Durante décadas, tener una película, un álbum musical o un videojuego significaba poseer un objeto físico. Las estanterías llenas de discos, las cajas de cartuchos, los DVD cuidadosamente organizados y las colecciones personales formaban parte de la memoria cultural de millones de personas. Hoy, la transformación digital está cambiando esa relación: cada vez accedemos a más contenidos, pero somos propietarios de menos cosas.
El anuncio de Sony Interactive Entertainment sobre su estrategia de reducir la producción de determinados formatos físicos de videojuegos ha reavivado un debate que atraviesa toda la industria del entretenimiento: ¿la era digital nos ofrece más libertad o nos convierte en usuarios temporales de productos que realmente nunca poseemos?
Durante los últimos años, las compañías de videojuegos han impulsado progresivamente modelos basados en descargas digitales, almacenamiento en la nube y servicios de suscripción. Plataformas como PlayStation Plus ofrecen catálogos amplios mediante pagos periódicos, siguiendo una tendencia similar a la que transformó la música y el cine con servicios como Spotify y Netflix.
La ventaja parece evidente: los usuarios pueden acceder a miles de contenidos sin ocupar espacio físico y desde diferentes dispositivos. Sin embargo, esta comodidad también plantea preguntas sobre la permanencia y la propiedad. Cuando una persona compra un juego físico, generalmente puede conservarlo, prestarlo, venderlo o volver a jugarlo décadas después. En cambio, un contenido digital puede depender de servidores activos, licencias comerciales o decisiones empresariales.
Este fenómeno no ocurre únicamente en los videojuegos. La industria musical pasó de los discos compactos a las plataformas digitales; el cine abandonó progresivamente las colecciones de DVD y Blu-ray; y los libros electrónicos transformaron la relación tradicional con las bibliotecas personales.
El concepto de “tener acceso” ha reemplazado en muchos casos al concepto de “tener”. Los consumidores ya no compran necesariamente una obra completa, sino una autorización para utilizarla bajo determinadas condiciones. Esto ha generado debates sobre la preservación cultural y el futuro de los archivos digitales.

_Datos registrados_
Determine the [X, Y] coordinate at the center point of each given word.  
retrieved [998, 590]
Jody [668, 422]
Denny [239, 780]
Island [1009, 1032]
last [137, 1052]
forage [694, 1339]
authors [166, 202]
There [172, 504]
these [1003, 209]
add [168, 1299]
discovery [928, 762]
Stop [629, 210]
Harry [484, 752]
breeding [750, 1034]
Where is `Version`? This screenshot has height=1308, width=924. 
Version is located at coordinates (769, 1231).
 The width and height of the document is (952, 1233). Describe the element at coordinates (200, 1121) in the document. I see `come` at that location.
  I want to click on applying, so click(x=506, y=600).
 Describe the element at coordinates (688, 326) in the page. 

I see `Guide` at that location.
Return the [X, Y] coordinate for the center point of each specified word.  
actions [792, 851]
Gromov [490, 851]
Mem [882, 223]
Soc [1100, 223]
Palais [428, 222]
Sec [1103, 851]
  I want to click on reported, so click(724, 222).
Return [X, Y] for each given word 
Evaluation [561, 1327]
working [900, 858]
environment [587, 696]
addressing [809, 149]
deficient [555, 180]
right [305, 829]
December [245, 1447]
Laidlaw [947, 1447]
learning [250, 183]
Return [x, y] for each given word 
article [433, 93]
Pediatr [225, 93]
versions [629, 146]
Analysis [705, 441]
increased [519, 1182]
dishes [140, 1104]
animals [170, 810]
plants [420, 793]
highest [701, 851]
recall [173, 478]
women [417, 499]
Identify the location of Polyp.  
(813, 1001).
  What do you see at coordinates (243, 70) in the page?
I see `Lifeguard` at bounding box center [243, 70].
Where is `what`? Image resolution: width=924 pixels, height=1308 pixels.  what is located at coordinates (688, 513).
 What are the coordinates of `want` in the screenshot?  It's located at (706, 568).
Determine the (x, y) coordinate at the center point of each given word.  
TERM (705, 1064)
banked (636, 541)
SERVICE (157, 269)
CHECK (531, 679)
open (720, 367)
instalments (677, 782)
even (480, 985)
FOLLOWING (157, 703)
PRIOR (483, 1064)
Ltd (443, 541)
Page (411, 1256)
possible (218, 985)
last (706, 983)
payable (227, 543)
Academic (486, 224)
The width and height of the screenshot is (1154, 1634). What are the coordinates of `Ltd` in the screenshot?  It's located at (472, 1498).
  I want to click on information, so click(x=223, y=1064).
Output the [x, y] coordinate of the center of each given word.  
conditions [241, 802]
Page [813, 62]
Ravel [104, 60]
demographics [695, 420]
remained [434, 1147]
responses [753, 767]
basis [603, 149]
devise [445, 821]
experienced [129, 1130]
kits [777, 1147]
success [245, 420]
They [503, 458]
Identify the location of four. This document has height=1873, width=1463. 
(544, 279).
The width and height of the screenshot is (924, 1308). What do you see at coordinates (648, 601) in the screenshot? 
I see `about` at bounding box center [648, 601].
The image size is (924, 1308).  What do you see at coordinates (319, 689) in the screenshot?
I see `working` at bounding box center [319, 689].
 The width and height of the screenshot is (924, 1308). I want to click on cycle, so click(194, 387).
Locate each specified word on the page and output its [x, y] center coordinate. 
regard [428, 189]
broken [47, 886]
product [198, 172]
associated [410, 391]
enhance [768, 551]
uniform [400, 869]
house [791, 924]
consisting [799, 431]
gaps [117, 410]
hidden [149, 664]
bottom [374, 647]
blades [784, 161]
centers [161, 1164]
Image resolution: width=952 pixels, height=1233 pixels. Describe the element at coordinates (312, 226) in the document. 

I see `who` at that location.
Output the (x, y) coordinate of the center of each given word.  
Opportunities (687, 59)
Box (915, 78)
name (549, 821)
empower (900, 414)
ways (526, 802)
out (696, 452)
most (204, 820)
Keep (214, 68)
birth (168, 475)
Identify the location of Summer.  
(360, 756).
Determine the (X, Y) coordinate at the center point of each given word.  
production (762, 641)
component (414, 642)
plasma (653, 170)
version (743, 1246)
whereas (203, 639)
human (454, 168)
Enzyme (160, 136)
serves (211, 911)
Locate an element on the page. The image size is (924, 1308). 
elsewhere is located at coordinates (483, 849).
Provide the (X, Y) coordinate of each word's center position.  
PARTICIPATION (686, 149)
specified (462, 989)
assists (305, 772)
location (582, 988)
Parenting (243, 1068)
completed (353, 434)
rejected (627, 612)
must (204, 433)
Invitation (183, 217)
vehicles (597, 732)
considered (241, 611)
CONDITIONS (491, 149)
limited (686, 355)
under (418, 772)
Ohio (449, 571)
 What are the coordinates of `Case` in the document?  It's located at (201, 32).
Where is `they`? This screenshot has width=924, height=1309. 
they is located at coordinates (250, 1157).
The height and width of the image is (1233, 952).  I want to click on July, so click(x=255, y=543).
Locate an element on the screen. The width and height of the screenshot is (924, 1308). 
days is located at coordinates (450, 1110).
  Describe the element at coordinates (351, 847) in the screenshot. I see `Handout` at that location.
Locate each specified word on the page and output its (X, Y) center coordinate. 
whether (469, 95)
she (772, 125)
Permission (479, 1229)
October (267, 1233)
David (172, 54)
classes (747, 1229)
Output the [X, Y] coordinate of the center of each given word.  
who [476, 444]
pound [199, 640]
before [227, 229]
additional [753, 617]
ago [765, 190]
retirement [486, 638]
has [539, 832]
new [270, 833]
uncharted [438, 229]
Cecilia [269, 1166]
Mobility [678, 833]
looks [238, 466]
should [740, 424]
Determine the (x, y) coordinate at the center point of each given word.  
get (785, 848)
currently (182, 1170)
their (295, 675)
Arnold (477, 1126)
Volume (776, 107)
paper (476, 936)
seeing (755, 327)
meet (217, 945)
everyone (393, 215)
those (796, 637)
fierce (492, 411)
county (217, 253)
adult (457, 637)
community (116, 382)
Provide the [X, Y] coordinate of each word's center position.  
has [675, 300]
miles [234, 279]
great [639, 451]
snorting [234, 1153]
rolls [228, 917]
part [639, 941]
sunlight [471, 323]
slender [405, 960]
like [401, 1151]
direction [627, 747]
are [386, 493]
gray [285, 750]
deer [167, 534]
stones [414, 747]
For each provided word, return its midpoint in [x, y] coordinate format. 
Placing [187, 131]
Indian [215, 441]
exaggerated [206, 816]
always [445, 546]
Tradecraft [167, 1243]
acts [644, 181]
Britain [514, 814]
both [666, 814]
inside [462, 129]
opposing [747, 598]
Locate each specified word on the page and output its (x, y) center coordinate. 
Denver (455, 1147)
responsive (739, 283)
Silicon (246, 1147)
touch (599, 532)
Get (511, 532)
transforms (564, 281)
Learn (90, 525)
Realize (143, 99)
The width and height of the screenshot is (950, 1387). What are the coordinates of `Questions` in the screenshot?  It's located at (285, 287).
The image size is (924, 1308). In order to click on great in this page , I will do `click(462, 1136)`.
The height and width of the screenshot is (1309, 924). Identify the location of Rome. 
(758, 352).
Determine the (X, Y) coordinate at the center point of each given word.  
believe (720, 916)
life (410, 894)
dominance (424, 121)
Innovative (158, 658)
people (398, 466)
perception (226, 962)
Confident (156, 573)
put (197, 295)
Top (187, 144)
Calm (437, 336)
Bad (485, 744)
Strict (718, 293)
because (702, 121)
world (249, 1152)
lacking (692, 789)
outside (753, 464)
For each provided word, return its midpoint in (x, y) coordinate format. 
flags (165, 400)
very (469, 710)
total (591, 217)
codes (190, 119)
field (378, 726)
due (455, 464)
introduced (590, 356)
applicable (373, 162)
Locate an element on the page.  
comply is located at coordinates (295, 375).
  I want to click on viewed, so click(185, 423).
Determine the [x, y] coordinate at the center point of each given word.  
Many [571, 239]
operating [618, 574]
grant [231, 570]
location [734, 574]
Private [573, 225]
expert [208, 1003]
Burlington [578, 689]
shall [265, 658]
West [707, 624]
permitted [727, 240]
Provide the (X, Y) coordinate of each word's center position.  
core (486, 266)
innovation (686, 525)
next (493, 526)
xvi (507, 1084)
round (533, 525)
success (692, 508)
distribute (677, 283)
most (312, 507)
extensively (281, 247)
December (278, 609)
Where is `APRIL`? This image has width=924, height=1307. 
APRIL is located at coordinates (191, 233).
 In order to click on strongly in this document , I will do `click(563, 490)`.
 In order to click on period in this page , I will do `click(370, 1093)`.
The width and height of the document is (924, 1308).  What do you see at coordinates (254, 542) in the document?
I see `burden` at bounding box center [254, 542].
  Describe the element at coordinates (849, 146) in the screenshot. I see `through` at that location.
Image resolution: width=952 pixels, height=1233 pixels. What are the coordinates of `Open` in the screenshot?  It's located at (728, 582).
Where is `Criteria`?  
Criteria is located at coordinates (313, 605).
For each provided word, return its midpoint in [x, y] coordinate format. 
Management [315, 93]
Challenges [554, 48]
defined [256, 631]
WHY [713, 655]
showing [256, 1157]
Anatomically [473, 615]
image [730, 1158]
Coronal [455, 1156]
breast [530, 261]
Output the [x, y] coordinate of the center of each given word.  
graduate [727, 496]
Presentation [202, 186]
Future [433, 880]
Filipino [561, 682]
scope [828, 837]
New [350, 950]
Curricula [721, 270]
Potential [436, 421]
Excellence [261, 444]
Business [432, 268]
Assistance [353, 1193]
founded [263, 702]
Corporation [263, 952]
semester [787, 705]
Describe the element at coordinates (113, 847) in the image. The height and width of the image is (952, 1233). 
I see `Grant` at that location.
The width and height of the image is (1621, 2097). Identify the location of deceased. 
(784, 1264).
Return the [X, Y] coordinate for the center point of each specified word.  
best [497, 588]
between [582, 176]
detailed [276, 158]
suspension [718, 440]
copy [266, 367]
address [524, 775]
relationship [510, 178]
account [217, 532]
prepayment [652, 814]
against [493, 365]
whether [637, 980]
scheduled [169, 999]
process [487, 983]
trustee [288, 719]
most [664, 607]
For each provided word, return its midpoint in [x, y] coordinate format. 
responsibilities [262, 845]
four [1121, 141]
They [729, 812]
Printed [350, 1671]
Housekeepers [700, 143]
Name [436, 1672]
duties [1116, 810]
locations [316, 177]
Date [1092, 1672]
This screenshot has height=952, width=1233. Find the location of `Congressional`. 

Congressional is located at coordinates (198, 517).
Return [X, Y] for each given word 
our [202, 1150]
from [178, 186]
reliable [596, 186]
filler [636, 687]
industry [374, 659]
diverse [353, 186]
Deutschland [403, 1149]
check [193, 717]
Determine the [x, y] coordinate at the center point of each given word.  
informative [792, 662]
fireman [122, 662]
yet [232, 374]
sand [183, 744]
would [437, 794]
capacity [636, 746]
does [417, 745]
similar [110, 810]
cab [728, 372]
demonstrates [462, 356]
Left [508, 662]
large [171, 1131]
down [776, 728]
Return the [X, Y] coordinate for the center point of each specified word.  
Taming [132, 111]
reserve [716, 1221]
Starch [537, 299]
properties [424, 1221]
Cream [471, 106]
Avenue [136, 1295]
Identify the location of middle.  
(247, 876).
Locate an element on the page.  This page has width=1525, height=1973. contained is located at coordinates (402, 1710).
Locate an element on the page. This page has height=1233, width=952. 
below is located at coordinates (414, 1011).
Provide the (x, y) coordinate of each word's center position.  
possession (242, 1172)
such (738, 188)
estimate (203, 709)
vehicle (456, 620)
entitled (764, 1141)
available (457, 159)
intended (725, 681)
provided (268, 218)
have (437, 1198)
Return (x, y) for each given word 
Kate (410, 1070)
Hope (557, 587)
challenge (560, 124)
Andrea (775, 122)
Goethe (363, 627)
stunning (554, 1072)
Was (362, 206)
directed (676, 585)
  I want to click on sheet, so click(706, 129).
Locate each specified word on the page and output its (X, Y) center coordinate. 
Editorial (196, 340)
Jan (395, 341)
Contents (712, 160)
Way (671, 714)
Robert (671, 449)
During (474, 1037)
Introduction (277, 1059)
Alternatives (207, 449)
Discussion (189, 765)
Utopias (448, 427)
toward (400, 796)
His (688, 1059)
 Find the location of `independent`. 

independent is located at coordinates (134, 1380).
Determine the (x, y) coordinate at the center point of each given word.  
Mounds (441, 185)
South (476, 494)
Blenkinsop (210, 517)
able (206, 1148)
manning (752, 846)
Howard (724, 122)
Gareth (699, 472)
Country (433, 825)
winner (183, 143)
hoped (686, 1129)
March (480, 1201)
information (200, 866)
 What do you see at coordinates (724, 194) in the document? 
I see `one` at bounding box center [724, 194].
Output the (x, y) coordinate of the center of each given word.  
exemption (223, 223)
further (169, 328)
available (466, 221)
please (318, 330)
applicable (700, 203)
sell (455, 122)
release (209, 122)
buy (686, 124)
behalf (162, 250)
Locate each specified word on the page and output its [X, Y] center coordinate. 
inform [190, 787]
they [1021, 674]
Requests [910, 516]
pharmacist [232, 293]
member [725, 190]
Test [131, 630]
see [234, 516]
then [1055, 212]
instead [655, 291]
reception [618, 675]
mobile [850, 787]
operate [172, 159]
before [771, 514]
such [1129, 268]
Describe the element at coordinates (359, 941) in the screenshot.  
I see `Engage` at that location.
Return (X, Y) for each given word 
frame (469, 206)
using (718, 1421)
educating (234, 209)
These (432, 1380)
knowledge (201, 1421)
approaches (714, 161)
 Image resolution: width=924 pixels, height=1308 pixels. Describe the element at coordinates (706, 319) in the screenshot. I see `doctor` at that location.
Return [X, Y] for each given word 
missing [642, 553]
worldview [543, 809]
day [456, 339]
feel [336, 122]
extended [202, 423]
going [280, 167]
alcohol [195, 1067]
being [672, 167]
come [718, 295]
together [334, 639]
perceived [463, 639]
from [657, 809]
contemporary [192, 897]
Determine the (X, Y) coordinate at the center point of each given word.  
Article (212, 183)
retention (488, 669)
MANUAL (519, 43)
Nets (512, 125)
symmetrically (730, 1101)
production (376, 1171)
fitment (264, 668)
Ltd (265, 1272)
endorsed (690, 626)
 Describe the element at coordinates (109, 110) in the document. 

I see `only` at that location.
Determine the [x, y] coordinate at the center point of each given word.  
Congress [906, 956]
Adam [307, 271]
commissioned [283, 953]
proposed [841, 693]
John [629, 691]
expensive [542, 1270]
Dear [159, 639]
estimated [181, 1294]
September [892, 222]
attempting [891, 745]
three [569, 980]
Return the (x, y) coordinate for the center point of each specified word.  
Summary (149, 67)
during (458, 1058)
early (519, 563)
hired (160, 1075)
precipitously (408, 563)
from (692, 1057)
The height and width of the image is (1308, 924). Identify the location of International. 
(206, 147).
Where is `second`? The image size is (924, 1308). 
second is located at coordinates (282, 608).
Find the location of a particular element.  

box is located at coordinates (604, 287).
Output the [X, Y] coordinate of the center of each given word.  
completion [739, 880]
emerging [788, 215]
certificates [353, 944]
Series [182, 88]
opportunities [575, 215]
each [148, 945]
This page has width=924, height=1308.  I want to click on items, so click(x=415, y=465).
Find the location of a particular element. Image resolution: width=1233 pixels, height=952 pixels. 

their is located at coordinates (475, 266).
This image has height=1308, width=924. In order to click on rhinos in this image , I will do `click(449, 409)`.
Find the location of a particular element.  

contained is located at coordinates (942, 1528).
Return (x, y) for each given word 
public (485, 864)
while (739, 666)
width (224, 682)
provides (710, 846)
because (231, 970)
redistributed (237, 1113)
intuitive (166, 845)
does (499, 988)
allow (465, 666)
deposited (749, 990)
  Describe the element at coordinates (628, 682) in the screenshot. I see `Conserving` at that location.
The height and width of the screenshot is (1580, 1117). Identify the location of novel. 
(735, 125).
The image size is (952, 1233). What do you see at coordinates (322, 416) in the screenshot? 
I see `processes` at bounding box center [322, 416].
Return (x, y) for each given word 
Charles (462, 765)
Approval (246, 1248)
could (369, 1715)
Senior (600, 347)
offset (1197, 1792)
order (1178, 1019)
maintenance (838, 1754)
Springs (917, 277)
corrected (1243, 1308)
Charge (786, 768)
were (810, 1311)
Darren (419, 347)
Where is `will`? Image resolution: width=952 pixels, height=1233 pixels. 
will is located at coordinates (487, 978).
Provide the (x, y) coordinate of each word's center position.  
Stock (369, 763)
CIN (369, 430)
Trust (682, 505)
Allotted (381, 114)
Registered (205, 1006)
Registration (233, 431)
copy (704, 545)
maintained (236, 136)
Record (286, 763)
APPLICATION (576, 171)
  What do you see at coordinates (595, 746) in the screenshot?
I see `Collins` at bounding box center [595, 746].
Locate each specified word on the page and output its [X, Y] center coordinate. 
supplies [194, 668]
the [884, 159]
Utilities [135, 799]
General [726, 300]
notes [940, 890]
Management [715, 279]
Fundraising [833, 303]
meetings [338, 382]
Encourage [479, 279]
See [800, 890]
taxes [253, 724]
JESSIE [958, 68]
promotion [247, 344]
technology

_Solicitud de trabajo_
Copia sin cambios el fragmento del texto sobre la propiedad digital que comienza en las palabras "El anuncio de" y termina después de "Spotify y Netflix.".

_Respuesta del ejercicio_
El anuncio de Sony Interactive Entertainment sobre su estrategia de reducir la producción de determinados formatos físicos de videojuegos ha reavivado un debate que atraviesa toda la industria del entretenimiento: ¿la era digital nos ofrece más libertad o nos convierte en usuarios temporales de productos que realmente nunca poseemos?
Durante los últimos años, las compañías de videojuegos han impulsado progresivamente modelos basados en descargas digitales, almacenamiento en la nube y servicios de suscripción. Plataformas como PlayStation Plus ofrecen catálogos amplios mediante pagos periódicos, siguiendo una tendencia similar a la que transformó la música y el cine con servicios como Spotify y Netflix.